UK Brexit Secretary David Davis has said he is confident that an agreement on a transition phase with the European Union post-Brexit can be reached before next week's European Council meeting.
He told the House of Commons in London: "Our immediate goal is to agree a strictly time-limited implementation period by the March European Council next week."
"This is crucial to helping us build a bridge from where we are to where we want to be on our exit."
"We've also been working hard to codify the joint report into legal text. We are confident that both of these aims are in reach."
"Finally, the March European Council is expected to issue the negotiating guidelines to the commission to negotiate the future partnership."
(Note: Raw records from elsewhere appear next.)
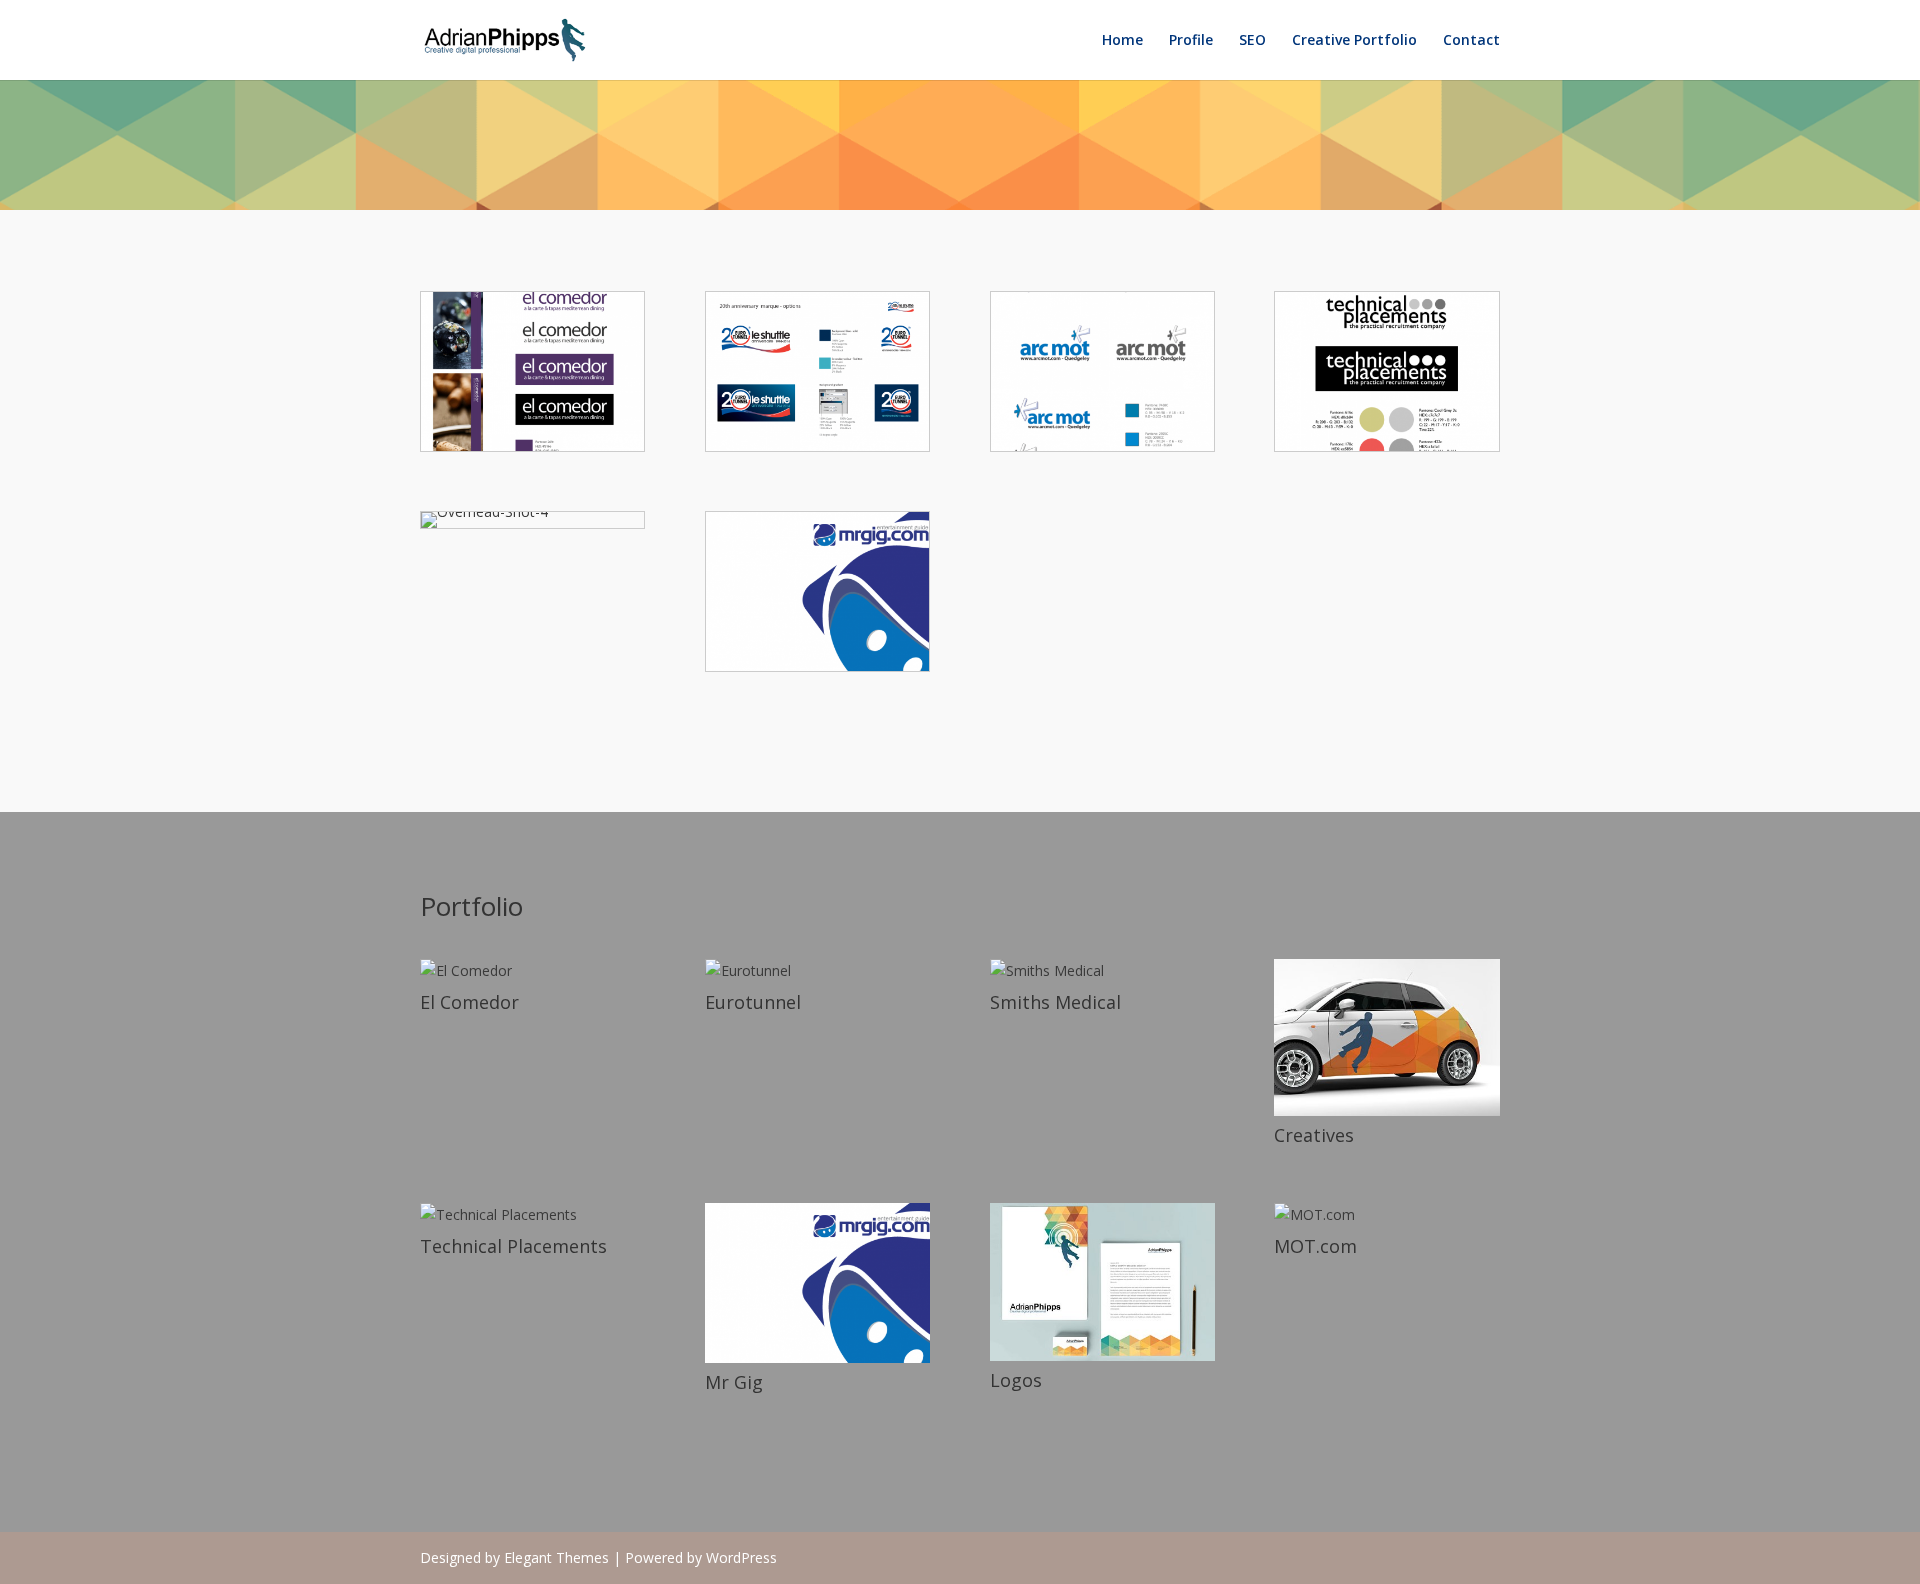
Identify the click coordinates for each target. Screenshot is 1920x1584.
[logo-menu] (532, 445)
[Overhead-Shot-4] (484, 511)
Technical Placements (513, 1246)
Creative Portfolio (1354, 41)
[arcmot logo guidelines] (1102, 445)
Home (1122, 41)
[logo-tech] (1386, 445)
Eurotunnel (753, 1002)
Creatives (1314, 1135)
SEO (1252, 41)
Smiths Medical (1055, 1002)
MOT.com (1315, 1246)
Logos (1016, 1380)
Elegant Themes (556, 1557)
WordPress (741, 1557)
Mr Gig (734, 1382)
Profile (1191, 41)
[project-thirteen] (817, 665)
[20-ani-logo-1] (817, 445)
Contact (1471, 41)
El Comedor (469, 1002)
"We are seeking to ensure that those guidelines are as broad and open as possible, to allow the most constructive negotiations to deliver the close relationship we are seeking and indeed we are aiming for."
Labour’s Brexit minister Jenny Chapman said ministers "did not quite appreciate the level of concern there is across the house" on how to resolve the issue of the Irish border.
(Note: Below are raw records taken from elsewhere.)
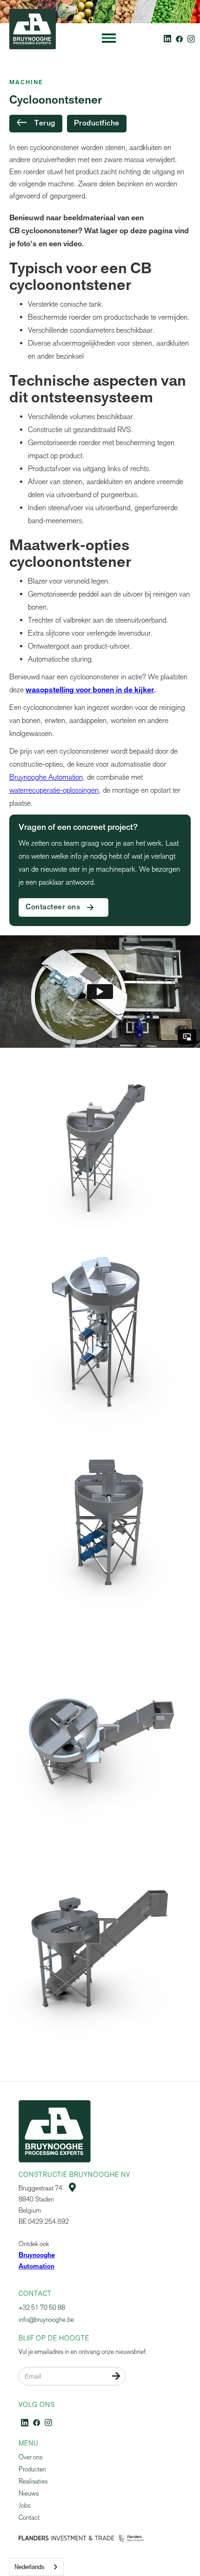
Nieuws (29, 2493)
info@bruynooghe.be (46, 2320)
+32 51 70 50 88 (42, 2308)
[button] (109, 38)
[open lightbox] (100, 1146)
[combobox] (36, 2567)
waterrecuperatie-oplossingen (54, 790)
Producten (32, 2469)
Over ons (30, 2457)
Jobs (24, 2506)
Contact (29, 2518)
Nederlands (29, 2566)
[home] (30, 38)
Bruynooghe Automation (46, 777)
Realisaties (33, 2481)
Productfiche (97, 123)
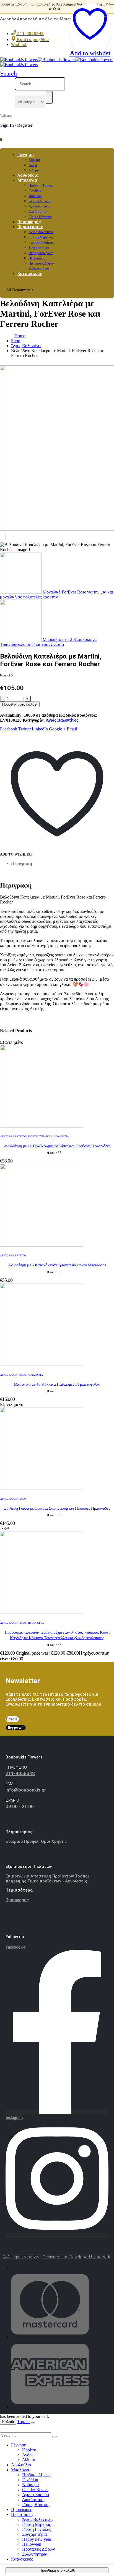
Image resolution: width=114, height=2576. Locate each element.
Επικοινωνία (18, 1876)
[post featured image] (41, 1126)
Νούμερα (35, 196)
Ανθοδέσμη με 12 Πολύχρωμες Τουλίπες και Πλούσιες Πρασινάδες (57, 1146)
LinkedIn (40, 729)
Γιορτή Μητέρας (40, 237)
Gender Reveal (39, 201)
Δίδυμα (28, 2460)
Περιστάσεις (30, 226)
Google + (57, 729)
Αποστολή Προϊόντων (52, 1876)
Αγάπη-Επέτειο (39, 206)
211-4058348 (20, 1773)
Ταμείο (23, 2421)
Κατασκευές (29, 273)
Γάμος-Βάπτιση (36, 2504)
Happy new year (40, 253)
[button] (8, 73)
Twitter (24, 729)
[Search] (49, 97)
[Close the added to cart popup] (33, 2423)
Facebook (8, 729)
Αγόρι (32, 165)
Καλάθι (8, 2422)
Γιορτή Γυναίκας (40, 242)
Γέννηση (25, 154)
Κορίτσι (34, 160)
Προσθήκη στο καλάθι (19, 704)
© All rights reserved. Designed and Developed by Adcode (57, 2256)
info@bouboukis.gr (26, 1790)
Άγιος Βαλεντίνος (41, 232)
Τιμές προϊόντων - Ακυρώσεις (57, 1881)
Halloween (36, 258)
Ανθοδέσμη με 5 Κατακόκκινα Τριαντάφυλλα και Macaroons (57, 1265)
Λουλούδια (61, 1136)
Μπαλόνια (27, 180)
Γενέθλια (35, 190)
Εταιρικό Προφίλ (23, 1841)
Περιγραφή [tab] (21, 863)
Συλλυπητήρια (34, 2554)
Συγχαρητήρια (38, 248)
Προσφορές (36, 1622)
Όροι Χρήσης (54, 1841)
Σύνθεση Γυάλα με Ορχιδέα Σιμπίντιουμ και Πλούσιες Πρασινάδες (57, 1508)
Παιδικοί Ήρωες (40, 185)
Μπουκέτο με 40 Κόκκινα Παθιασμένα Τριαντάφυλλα (57, 1384)
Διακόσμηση (37, 211)
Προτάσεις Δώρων (41, 263)
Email (72, 729)
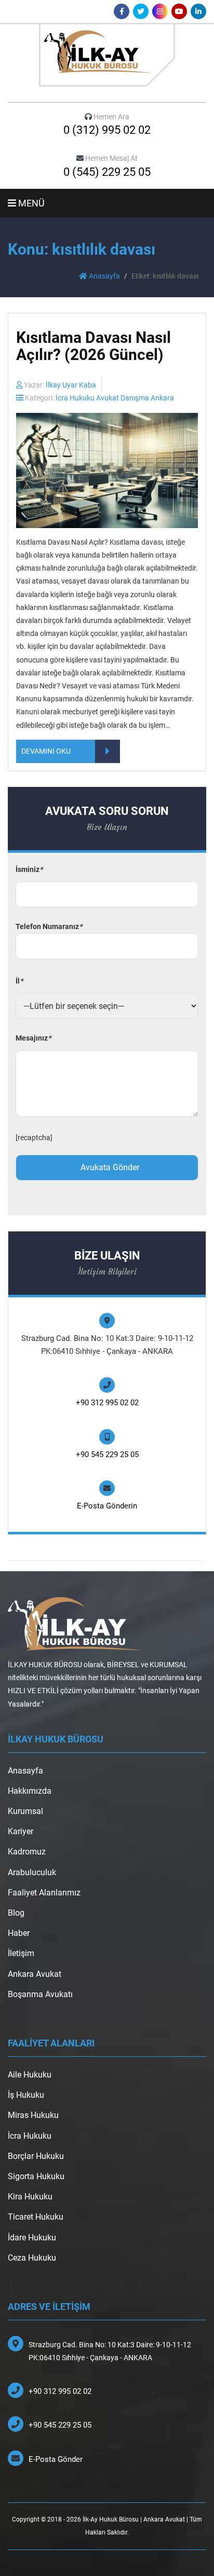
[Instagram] (160, 11)
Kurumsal (25, 1811)
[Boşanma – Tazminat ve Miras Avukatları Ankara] (107, 55)
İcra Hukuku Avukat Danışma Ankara (115, 398)
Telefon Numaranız (49, 926)
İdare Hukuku (32, 2237)
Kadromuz (27, 1852)
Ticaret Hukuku (35, 2217)
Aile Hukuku (29, 2075)
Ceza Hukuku (32, 2258)
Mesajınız (33, 1038)
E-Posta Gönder (56, 2459)
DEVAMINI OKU (46, 751)
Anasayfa (103, 276)
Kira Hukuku (30, 2196)
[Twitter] (141, 11)
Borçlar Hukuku (36, 2156)
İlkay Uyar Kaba (71, 385)
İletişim (21, 1953)
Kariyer (20, 1831)
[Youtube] (179, 11)
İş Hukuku (26, 2095)
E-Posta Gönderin (107, 1506)
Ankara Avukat (34, 1974)
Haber (19, 1933)
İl (19, 981)
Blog (16, 1913)
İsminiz (29, 869)
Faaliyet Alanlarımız (44, 1893)
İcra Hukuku (29, 2136)
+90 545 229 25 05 (107, 1454)
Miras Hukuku (33, 2115)
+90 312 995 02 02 (107, 1402)
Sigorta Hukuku (36, 2176)
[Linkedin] (198, 11)
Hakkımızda (29, 1791)
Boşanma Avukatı (40, 1994)
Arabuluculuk (32, 1872)
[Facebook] (121, 11)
She went on to challenge Mr Davis to visit the border.
Brexit Minister Suella Fernandes said the UK Government did not underestimate the issue and that fellow minister Robin Walker had visited the border.
She added: "The Secretary of State has also been to the border prior to his appointment to this position and is very much apprised of the sensitivities and the importance of this critical issue."
Mr Davis referred to his "previous looking at the border" around the time of the Good Friday Agreement to examine smuggling, which prompted Ms Chapman to note: "That's 20 years ago."
He added: "That's one occasion. This is an important issue. Indeed when Martin McGuinness was alive, the very last conversation I had with him was about doing exactly that and I will when the time arises."
"But the simple truth is that this border issue is resolvable if we have a free trade agreement and if we have a customs agreement, it is resolvable by technical means as well."
Mr Davis also dismissed suggestions the UK was destined to get a bad Brexit deal, given EU fears other member states may look to follow its example.